Re: Why incomplete subscript/superscript alphabet ?

From: Julian Bradfield <jcb+unicode_at_inf.ed.ac.uk>
Date: Mon, 10 Oct 2016 21:04:54 +0100 (BST)

On 2016-10-10, Philippe Verdy <verdy_p_at_wanadoo.fr> wrote:
> 2016-10-10 18:04 GMT+02:00 Hans Åberg <haberg-1_at_telia.com>:
>> > On 10 Oct 2016, at 15:24, Julian Bradfield <jcb+unicode_at_inf.ed.ac.uk>
>> wrote:

>> > The alveolar click with percussive flap hasn't made it into the
>> > standard IPA, but in ExtIPA it's [ǃ¡] (preferably kerned together).
>>
>> There is ‼ DOUBLE EXCLAMATION MARK U+203C which perhaps might be used.

> I disagree, IPA does not use such confusive ligature that would be read as
> a repeated click and not a single one. Reversing the second one (and
> slighly kerning it, thow I don't know how, to avoid the confusion with
> "!i", i.e. a click followed by a vowel, most proably writing them on top of
> each other or slanted/italicized) is a valuable visual distinction for a
> single distinctive phoneme.

What confusion? ¡ is not easily confusable with i - ask the Spanish!

> But IPA also proposes something else when more precise distinctions are
> needed for noting not just the linguistic phonemes but their precise

Did you read the bit where I said that?

> Clicks are also pronouncable by themselves in isolation without any vowel
> (in fact it's much easiler to pronounce them without a vowel) but they may
> easily be pitched (on a small range of about 6 or 7 musical tones) instead
> of being vovalized. However I've not seen any discritics to also annote the
> pitch.

Because no language uses clicks this way, and phonetic alphabets are
not written for composers of mouth music. If one wished to do so, one
would use the standard tone indicators.

> In Chinese vowels are annotated with distinctive tones (but some of them
> variable, where clicks can hardly have a raising or lowering tone). The
> pitch is easily realized by more or less opening the mouth or by slighly
> closing lip or rounding them (giving an appearence of "vowel", though they
> are not voiced through the mouth as they are usually "aspirated" there, but
> only voiced within air expirated through nasal areas). All this looks like

What are you on about?

> technical possibilities of human voice, appropriate for phonetic analysis
> but rarely for actual phonemes of languages as they are hard to be
> distinguished in a group of people.

→ **Directions**:
**a)** Retype the passage of the mailing-list post that begins at the words "Re: Why incomplete" and stops after "(preferably kerned together).".
**b)** In the mailing-list post, what reason does the reply give for the absence of diacritics that mark the pitch of clicks?
Rely only on the mailing-list post above when working through the rows.

→ **Material**:
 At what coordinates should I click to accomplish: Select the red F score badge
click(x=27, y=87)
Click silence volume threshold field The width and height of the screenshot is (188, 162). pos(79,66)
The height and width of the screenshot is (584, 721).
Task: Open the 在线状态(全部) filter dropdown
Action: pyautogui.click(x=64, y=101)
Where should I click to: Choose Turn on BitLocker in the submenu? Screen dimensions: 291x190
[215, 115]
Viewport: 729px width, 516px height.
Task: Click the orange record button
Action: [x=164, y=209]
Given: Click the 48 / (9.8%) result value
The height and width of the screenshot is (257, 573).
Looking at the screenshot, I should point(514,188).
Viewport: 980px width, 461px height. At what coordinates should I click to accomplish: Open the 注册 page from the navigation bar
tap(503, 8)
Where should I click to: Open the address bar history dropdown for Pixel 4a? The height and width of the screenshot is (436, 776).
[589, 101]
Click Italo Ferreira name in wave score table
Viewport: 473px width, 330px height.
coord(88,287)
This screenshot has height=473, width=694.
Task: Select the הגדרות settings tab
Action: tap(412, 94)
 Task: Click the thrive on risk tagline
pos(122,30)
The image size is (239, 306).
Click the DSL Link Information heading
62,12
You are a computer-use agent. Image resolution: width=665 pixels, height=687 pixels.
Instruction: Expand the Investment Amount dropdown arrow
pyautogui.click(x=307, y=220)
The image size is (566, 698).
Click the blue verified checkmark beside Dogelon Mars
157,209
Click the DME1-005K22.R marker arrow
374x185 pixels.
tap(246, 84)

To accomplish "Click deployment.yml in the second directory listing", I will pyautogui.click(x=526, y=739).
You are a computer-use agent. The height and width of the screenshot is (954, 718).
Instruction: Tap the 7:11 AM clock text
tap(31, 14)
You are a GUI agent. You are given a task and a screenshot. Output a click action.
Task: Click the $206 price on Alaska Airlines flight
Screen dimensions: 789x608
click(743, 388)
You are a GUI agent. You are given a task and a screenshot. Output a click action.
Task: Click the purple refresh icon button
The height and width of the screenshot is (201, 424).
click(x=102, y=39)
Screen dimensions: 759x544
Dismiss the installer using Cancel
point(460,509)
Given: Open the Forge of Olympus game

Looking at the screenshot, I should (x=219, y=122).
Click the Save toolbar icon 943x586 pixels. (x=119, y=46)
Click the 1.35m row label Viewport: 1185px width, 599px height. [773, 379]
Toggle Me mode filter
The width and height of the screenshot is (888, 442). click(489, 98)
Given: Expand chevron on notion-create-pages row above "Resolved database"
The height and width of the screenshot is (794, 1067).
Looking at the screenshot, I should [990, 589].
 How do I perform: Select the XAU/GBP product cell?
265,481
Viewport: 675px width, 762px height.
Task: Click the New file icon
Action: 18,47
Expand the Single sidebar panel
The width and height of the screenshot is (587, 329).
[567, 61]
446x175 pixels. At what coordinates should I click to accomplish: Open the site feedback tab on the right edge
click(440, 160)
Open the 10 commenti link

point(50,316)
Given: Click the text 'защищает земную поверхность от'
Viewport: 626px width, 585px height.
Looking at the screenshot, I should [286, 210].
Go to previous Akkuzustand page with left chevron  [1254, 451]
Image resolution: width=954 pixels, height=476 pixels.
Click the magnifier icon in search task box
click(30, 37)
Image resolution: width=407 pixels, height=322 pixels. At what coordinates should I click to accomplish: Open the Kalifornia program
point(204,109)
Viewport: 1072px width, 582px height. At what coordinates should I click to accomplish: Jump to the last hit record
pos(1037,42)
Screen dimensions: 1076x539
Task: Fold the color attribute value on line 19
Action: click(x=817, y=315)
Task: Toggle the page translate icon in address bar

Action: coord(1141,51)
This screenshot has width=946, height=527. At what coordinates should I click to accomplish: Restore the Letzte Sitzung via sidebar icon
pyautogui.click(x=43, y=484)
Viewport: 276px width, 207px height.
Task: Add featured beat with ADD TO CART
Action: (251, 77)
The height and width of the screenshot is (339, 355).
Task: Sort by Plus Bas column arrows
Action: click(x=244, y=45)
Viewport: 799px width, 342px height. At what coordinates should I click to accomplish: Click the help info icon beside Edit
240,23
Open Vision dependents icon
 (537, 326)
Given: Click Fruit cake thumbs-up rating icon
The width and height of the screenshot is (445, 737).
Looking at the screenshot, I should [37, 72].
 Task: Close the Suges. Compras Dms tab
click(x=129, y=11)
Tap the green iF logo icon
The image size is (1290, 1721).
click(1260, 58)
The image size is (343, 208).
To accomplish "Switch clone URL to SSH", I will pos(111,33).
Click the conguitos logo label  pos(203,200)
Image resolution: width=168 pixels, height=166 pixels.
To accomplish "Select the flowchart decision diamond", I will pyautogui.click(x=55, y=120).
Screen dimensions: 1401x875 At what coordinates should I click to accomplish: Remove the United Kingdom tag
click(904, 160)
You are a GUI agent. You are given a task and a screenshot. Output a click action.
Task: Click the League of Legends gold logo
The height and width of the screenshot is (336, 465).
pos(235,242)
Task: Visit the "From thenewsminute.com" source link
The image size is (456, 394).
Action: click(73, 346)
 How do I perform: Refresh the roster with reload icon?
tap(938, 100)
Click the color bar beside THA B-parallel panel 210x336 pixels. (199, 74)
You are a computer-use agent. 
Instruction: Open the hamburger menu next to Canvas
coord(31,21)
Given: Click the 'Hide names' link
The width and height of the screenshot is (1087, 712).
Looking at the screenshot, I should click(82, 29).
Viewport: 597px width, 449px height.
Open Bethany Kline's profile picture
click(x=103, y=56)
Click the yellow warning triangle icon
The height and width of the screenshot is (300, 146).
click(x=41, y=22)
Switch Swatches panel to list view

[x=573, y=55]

→ **Worked solutions**:
**a)**
Re: Why incomplete subscript/superscript alphabet ?

From: Julian Bradfield <jcb+unicode_at_inf.ed.ac.uk>
Date: Mon, 10 Oct 2016 21:04:54 +0100 (BST)

On 2016-10-10, Philippe Verdy <verdy_p_at_wanadoo.fr> wrote:
> 2016-10-10 18:04 GMT+02:00 Hans Åberg <haberg-1_at_telia.com>:
>> > On 10 Oct 2016, at 15:24, Julian Bradfield <jcb+unicode_at_inf.ed.ac.uk>
>> wrote:

>> > The alveolar click with percussive flap hasn't made it into the
>> > standard IPA, but in ExtIPA it's [ǃ¡] (preferably kerned together).

**b)** No language uses clicks that way, and phonetic alphabets are not written for composers of mouth music. Anyone who wanted to mark that pitch could use the standard tone indicators.